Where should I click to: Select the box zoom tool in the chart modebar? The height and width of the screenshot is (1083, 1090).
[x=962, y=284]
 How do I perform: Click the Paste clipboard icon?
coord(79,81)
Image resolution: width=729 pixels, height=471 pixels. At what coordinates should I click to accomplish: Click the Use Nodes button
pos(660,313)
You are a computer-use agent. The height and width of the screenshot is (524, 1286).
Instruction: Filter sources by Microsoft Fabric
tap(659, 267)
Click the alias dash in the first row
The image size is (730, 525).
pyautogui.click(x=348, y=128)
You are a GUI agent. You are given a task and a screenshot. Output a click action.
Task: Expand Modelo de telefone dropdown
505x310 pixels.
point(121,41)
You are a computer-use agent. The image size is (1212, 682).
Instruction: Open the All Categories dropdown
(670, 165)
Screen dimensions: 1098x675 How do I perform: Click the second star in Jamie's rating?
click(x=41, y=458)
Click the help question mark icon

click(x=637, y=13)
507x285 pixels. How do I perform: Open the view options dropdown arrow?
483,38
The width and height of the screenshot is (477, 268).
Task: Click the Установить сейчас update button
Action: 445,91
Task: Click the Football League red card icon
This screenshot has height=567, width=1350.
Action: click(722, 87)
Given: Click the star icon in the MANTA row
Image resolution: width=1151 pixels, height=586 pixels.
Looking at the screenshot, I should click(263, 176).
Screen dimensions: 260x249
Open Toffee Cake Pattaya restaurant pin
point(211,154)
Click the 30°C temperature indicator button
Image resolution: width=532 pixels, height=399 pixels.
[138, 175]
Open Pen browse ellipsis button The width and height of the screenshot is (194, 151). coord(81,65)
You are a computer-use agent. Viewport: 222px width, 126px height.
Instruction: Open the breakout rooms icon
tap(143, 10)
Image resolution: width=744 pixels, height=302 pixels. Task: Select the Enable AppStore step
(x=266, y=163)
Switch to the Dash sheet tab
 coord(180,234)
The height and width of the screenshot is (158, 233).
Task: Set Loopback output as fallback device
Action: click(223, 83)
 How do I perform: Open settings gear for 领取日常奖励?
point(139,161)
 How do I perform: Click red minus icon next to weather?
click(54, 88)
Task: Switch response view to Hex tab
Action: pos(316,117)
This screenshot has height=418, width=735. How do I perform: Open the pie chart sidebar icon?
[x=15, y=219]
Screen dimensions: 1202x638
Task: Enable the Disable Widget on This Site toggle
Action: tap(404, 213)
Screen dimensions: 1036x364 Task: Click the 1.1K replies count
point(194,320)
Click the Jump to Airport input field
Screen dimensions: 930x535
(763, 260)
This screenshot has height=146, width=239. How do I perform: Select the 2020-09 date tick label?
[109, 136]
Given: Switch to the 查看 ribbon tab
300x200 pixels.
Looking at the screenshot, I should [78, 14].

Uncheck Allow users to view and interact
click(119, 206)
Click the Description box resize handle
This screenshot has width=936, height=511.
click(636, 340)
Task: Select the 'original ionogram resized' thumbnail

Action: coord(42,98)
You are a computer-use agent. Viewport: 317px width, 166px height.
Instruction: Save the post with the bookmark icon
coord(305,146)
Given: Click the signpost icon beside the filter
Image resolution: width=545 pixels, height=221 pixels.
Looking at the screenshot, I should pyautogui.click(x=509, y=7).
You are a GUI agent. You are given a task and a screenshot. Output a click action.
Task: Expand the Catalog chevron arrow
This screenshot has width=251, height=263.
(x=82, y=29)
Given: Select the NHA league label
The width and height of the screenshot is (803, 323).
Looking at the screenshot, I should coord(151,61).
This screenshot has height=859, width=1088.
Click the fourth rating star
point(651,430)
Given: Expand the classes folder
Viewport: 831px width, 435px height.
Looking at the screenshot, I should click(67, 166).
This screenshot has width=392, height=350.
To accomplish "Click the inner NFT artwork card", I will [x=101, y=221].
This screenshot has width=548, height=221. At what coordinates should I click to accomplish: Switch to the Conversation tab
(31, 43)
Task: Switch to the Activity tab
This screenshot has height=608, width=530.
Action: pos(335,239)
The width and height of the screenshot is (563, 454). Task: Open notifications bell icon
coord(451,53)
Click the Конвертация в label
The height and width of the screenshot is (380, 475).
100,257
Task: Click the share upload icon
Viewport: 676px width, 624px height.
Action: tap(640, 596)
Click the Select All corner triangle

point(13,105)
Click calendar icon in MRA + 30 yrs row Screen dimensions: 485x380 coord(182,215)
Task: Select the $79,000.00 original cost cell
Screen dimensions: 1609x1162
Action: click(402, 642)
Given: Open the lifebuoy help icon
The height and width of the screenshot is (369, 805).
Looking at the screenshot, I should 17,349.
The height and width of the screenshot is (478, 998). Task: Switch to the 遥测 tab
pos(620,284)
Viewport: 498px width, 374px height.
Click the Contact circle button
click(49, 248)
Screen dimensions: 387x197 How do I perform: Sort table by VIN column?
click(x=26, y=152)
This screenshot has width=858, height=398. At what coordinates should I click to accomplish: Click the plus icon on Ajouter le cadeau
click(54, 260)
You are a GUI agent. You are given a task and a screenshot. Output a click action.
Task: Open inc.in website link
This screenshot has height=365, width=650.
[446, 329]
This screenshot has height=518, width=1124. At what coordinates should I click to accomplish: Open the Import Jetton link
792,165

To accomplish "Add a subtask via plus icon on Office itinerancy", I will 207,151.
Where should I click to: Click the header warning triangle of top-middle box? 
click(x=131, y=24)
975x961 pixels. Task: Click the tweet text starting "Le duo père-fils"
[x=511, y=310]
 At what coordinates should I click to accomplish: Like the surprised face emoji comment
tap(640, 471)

■ ■ ■ ■

*WORK TASK*.
In the entries above, count each line holding "will" and report the total and nothing more.

*SOLUTION TO THIS TASK*.
2